Trains Azur: l’administration Plante préoccupée par la promesse de Québec

La Société de transport de Montréal avait décidé, en 2014, de reporter le remplacement de ses 423 voitures MR-73 pour prolonger de vingt ans leur durée de vie.
Photo: Annik MH de Carufel Le Devoir La Société de transport de Montréal avait décidé, en 2014, de reporter le remplacement de ses 423 voitures MR-73 pour prolonger de vingt ans leur durée de vie.

L’administration de Valérie Plante se dit « préoccupée » par l’intention du gouvernement de Philippe Couillard de devancer le remplacement des voitures de métro MR-73 dans le but de sauver des emplois à l’usine de Bombardier à La Pocatière. La Ville de Montréal craint de devoir assumer une facture qu’elle n’avait pas prévue et qui alourdira sa dette.

« Bien qu’on soit sensible à la réalité des autres régions […] les intérêts des Montréalais et leur capacité de payer sont très importants », a insisté la mairesse Valérie Plante lorsque questionnée à ce sujet par le maire de l’arrondissement de Saint-Laurent, Alan DeSousa, à l’occasion de l’assemblée du conseil municipal mardi.

Sauver des emplois

En février dernier, le gouvernement de Philippe Couillard avait fait savoir qu’il comptait devancer l’achat de trains Azur pour remplacer les vieilles voitures MR-73 de manière à éviter la mise à pied de 300 à 600 employés de l’usine de La Pocatière en raison d’un manque de contrats.

Après qu’Alstom eut annoncé que les voitures du Réseau express métropolitain (REM) seraient construites en Inde, le premier ministre Couillard s’est rendu à La Pocatière le 13 avril afin de rassurer les travailleurs de Bombardier : Québec allait faire adopter un projet de loi pour prolonger le contrat des voitures Azur du métro — construites par le consortium Bombardier-Alstom.

Or, la Société de transport de Montréal (STM) avait décidé, en 2014, de reporter le remplacement de ses 423 voitures MR-73 pour prolonger de vingt ans leur durée de vie. Aux prises avec une situation financière difficile, la STM estimait que la rénovation de ses voitures coûterait 108 millions, mais que les économies réalisées atteindraient 500 millions.

Des négociations sont en cours entre le gouvernement et la Ville de Montréal pour le partage des coûts pour les nouveaux trains Azur. La Ville pourrait devoir assumer 25 % de la facture, selon le modèle appliqué dans les investissements en transport.
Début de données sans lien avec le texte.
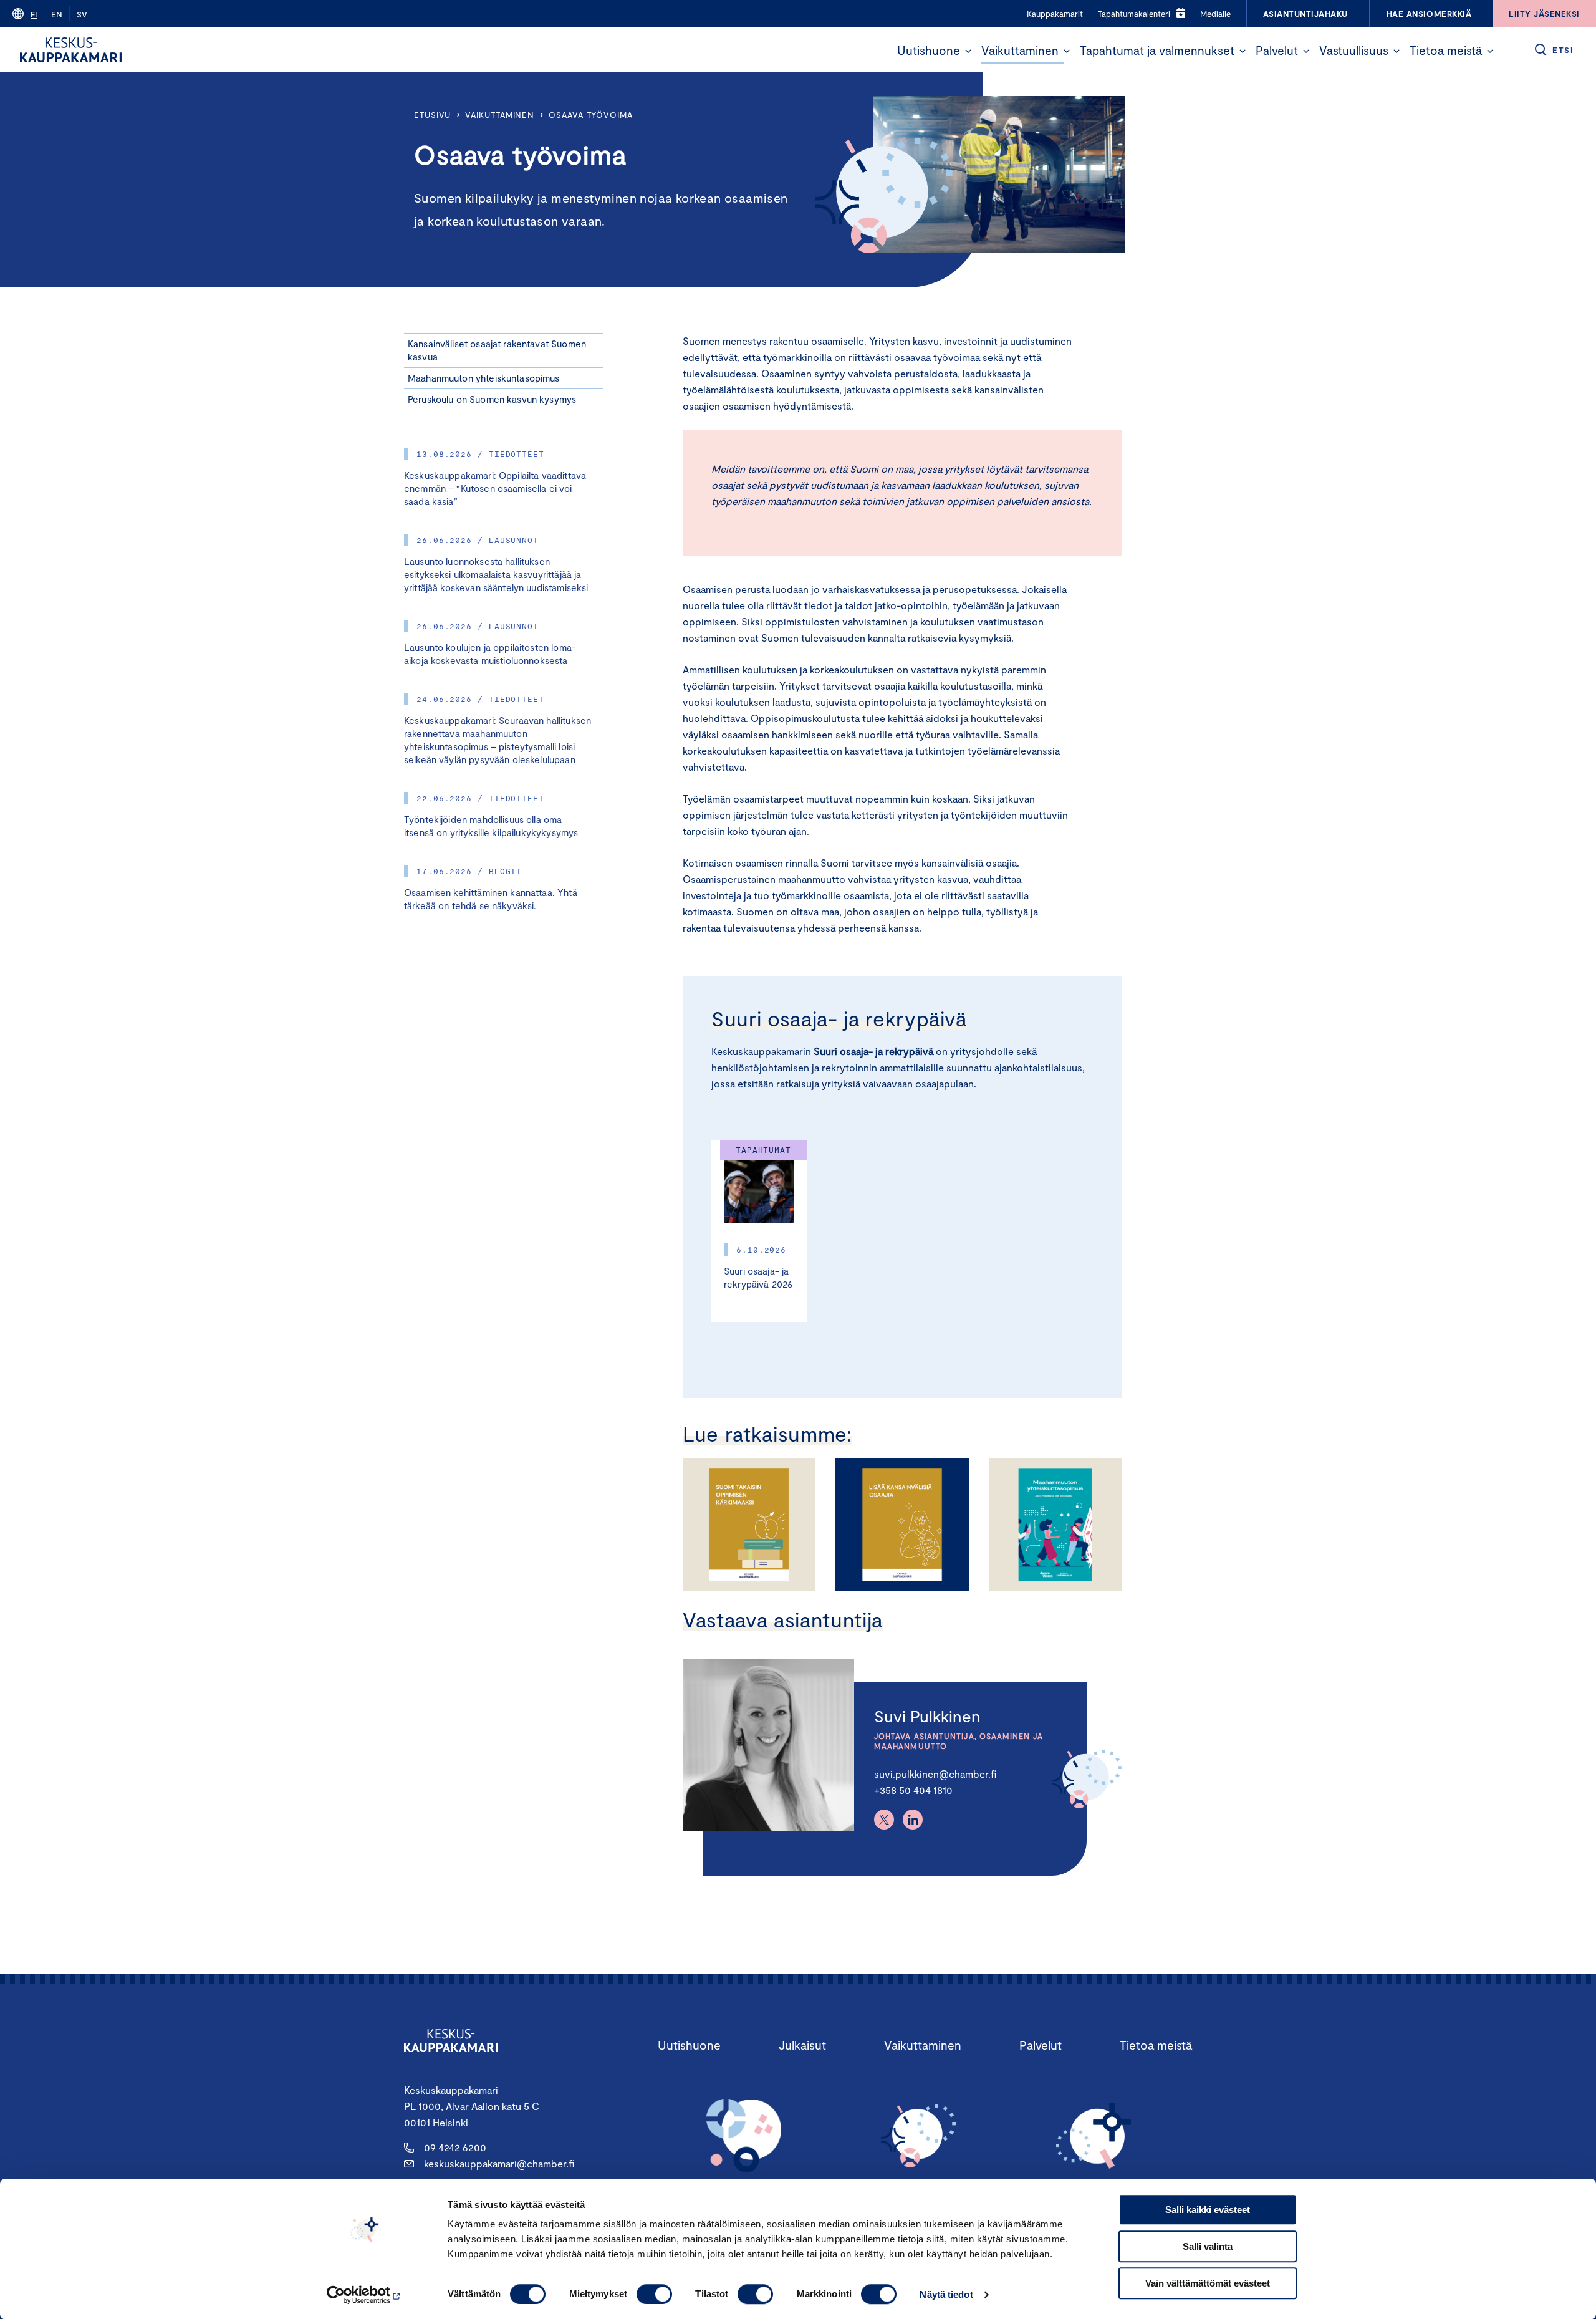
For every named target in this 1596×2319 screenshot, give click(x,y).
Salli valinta (1208, 2246)
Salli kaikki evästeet (1207, 2209)
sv (82, 14)
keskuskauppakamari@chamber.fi (499, 2163)
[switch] (654, 2294)
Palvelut (1277, 50)
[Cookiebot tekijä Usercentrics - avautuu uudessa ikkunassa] (365, 2294)
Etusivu (432, 115)
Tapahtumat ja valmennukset (1157, 50)
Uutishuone (928, 50)
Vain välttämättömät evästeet (1207, 2283)
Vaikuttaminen (1020, 50)
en (56, 14)
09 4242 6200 (455, 2147)
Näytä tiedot (946, 2294)
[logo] (71, 49)
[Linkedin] (913, 1820)
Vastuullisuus (1353, 50)
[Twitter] (884, 1820)
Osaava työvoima (591, 115)
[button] (968, 51)
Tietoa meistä (1446, 50)
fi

C’est la part qu’elle avait assumée lors de la première commande de train Azur.

Poids financier

« C’est sûr que c’est un cadeau intéressant : on se fait donner des wagons neufs », a indiqué le président du comité exécutif, Benoit Dorais. « Mais il ne faut pas que ça se fasse au détriment de la Ville de Montréal et de ses finances. »

« Si on renouvelle la flotte des MR-73, ça nous préoccupe parce que ça va augmenter significativement la dette de la Ville de Montréal », a-t-il poursuivi. « Ça ne met pas en péril les finances de la Ville, mais c’est quand même préoccupant. »

Montréal a obtenu de Québec du financement pour les 300 autobus promis par Valérie Plante en campagne électorale et pourrait bénéficier d’une aide financière pour la construction de garages qui leur sont destinés. Benoit Dorais a cependant nié que la Ville ait accepté l’achat des trains Azur en échange d’un engagement du gouvernement pour ces autobus.

L’arrivée de nouvelles voitures Azur forcera la STM à apporter des modifications à ses équipements. La première commande de 468 voitures Azur avait coûté 1,2 milliard, mais il avait fallu investir 1,2 milliard pour divers éléments comme la modification des ateliers, l’outillage, les pièces de rechange et le rehaussement des quais de certaines stations de métro, a rappelé Amélie Régis, porte-parole de la STM.